The Lahore High Court (LHC) on Tuesday ordered a seven-day extension in winter vacations across educational institutions in Lahore due to unrelenting smog.
The Punjab School Education Department had on Dec 14 announced winter vacations for public and private schools across the province from Dec 24 to Dec 31.
Last week, the LHC directed authorities to propose to the school education department to implement a two-week-long winter vacation as a step to help curb smog in Lahore.
The court previously ordered the closure of schools on Fridays and Saturdays
Hearing the public interest petitions on different environmental issues today, Justice Shahid Kareem of the LHC observed that vacations in schools and colleges ought to be extended due to the persistent smog.
A representative of the Pakistan Electronic Media Regulatory Authority (Pemra), who was also present during the hearing, told the court that letters had been written to satellite channels to run advertisements for the awareness and prevention of smog.
The court remarked that smog was in control to a considerable extent. However, it said the prevention of smog was the responsibility of the government.
The judge also summoned the director general of the Pakistan Disaster Management Authority to the next hearing.
The hearing was adjourned till Jan 6.
A few days ago, the Lahore deputy commissioner submitted a report to the court containing recommendations to mitigate smog.
The report revealed that the Punjab government had already approved a project to procure 200 drone cameras under a World Bank-funded program. It said modern drones with night-vision cameras could be programmed to report smoke emissions even during night-time.
The report further stated that long-range PTZ (Pan-Tilt-Zoom) cameras do not require human control and can automatically detect and record certain emissions from up to 3,000 meters distance.
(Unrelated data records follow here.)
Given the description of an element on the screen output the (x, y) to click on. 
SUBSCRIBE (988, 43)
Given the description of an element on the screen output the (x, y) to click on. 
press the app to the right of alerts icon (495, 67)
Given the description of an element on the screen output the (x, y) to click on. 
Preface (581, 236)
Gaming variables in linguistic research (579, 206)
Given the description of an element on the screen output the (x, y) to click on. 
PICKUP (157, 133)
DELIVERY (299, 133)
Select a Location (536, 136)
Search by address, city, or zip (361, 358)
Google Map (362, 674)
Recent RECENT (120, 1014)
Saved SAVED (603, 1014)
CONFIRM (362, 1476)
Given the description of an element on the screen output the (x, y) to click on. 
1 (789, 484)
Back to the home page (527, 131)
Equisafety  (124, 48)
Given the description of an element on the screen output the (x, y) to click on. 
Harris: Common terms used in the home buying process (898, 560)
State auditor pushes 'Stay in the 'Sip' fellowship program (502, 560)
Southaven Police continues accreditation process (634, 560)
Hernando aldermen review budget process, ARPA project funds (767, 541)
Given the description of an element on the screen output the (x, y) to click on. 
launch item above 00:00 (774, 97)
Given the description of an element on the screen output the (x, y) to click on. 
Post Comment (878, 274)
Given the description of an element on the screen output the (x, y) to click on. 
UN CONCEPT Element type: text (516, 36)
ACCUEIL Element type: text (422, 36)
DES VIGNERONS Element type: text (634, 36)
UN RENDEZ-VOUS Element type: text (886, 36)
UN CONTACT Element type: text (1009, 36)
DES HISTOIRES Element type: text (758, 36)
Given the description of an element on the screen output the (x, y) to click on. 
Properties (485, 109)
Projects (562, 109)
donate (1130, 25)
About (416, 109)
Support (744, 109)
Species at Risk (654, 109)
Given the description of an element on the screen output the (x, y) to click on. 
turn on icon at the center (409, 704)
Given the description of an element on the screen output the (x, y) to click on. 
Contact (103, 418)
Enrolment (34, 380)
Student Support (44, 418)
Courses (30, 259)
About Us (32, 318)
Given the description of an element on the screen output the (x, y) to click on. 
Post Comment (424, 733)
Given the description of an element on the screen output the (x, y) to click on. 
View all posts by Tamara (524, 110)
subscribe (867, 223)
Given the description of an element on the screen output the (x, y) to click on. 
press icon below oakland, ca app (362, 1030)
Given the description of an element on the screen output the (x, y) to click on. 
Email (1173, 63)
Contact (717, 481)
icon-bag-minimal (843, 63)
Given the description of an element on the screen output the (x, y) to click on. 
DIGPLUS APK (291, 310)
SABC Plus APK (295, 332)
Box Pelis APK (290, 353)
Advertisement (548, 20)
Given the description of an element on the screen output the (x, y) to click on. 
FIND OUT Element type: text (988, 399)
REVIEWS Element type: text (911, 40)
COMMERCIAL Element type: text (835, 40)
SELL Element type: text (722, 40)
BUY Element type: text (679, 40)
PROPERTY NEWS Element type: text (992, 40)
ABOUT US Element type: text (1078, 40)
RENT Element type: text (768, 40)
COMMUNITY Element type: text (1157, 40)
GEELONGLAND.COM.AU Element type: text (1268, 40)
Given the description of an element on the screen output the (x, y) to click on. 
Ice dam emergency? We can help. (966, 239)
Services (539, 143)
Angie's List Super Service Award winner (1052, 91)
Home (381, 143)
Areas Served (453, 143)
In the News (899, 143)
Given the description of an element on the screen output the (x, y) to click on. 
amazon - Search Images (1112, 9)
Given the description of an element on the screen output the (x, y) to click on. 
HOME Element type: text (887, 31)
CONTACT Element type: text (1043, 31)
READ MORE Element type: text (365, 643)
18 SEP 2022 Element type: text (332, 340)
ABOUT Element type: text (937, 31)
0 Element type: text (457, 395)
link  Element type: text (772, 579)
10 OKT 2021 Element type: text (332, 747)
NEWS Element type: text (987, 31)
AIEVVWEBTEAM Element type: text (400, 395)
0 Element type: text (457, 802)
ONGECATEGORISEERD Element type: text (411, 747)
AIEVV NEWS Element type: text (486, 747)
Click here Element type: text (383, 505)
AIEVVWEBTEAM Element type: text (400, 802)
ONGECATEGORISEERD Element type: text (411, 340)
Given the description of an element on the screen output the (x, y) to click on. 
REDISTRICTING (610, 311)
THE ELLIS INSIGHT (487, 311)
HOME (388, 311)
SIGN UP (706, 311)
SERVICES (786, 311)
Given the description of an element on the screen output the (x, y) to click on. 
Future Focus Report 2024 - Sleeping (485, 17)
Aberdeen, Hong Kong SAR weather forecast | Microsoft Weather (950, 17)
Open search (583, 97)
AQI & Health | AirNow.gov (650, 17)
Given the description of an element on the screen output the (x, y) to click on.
It proposed the installation of the PTZ cameras at smog hot spots in Lahore, including Mehmood Booti, Karol Ghati, Lakhodair, Turkey Road, Ring Road, Multan Road, and Bund Road.
It also suggested the installation of at least ten air quality monitoring stations in the city and an increase in field posts for better implementation of government policies.
The report said the Parks and Horticulture Authority had been focusing more on ornamental plants, whereas urban green spaces should be used to purify the air and reduce “fugitive dust” in the city.